The excellent website Space.com has an article today about what’s going to happen next following SpaceShipOne’s victory in the race for the X-Prize. If you’re at all interested in manned civilian spaceflight, give it a look — it’s pretty exciting stuff.
First of all, the X-Prize Foundation has announced plans to begin an annual event called the X Prize Cup, starting in ’06. This event is intended to be “a cross between Champ Grand Prix racing, the America’s Cup, and the Olympics,” and will enable “X Prize-class spaceships from around the globe [to] compete for cash prizes and awards in several categories, such as fastest turnaround, maximum altitude reached, total number of passengers flown over the 10 day event, and even the ‘coolest looking ship.'” This development should gratify the other teams that were preparing vehicles and concepts to try for the first X Prize and who never got the chance to fly. Back in the 1930s, airshows were all the rage; perhaps in a decade or so, there will be a new fad of “space shows.”
In addition to the X Cup, the cited article also provides some detail about the plans of SpaceShipOne’s designer, Burt Rutan, and Richard Branson, the gazillionaire who contracted with Rutan last week, to build vehicles for space tourism. Branson’s new space tourism company, Virgin Galactic, hopes to launch its inaugural flight (with Branson and Rutan aboard) three years from today. Get this: the first VG spacecraft is to be called the Enterprise. My old Trekkie’s heart warmed to read that.

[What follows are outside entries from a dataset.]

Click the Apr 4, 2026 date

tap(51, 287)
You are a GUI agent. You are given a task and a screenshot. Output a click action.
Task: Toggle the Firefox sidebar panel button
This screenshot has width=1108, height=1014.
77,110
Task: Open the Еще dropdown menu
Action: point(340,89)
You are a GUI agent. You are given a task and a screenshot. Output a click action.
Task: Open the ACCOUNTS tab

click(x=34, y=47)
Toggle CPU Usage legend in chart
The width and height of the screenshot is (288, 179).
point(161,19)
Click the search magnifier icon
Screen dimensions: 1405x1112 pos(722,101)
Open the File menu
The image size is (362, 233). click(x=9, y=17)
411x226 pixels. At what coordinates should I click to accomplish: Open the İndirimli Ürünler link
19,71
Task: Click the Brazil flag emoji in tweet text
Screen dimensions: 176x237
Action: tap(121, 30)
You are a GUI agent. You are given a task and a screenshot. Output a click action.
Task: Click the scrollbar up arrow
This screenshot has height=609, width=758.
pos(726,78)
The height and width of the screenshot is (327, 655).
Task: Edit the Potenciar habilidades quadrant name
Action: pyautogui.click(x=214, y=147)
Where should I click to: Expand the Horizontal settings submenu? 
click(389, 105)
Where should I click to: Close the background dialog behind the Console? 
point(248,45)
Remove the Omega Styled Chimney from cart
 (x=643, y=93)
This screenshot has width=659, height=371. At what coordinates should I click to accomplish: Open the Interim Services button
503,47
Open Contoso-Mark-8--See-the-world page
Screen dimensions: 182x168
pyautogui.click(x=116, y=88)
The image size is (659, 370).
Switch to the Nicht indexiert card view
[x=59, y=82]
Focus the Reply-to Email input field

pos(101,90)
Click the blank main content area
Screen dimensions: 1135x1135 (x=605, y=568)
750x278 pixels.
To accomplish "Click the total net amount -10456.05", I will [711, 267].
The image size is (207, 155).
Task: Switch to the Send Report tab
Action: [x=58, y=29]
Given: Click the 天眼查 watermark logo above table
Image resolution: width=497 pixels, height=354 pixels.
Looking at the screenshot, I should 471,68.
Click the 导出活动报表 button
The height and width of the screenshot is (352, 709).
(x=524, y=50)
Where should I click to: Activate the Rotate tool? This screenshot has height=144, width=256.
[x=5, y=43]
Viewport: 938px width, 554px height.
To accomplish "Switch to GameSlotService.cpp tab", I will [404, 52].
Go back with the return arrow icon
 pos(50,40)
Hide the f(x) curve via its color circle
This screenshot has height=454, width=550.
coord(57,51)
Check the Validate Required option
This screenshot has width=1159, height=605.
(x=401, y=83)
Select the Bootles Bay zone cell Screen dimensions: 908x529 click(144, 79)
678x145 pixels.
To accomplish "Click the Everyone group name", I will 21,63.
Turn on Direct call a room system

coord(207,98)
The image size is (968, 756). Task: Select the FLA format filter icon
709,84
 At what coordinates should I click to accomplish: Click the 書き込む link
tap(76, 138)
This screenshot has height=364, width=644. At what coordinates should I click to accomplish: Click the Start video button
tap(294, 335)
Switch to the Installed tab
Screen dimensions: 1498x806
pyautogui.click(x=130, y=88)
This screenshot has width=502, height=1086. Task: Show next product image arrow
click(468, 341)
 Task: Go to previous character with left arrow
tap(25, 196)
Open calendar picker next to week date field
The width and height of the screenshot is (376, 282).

There are some naysayers out there who’ve blasted Rutan and Branson as dreamers, saying that SS1 was a one-time stunt and that space tourism will never happen. Maybe. I’ll admit that there are a million potential pitfalls to these schemes, not least of which is Branson’s somewhat mercurial record with high-profile adventures (he tried, unsuccessfully, to circle the world in a balloon several times before someone finally beat him) and forward-looking business ventures that don’t amount to much (I believe his Virgin Group has just dumped an unprofitable Internet division). There are also the questions of safety and money. Like I said, a million things.
But I do believe that human beings are made for bigger things than seeing who can build the biggest house, buy the flashiest car, or have the largest music collection. We need something more than materialism and consumerism. Some people find that “something” in their religion. Personally, I find it in the hope that our species will continue trying to expand our boundaries, to see what’s over the next horizon. Sooner or later, we will leave this rock we live on. We may as well try to do it sooner. I’ve said before that I need something to look forward to in these dark times of terrorism, recession, and general cultural malaise. This is what I choose to look forward to, a future in space.
Read the article and see if you don’t agree that this is exciting stuff…
UPDATE: Space.com also has a fascinating article about America’s Space Prize, Robert Bigelow’s offer of $50 million to the first group that puts a privately funded spacecraft into orbit. (SpaceShipOne is a suborbital vehicle that only goes some 60-odd miles high. To win the Space Prize, you’ll have to go at least another 40 miles up. For reference sake, the International Space Station is 250 miles up.)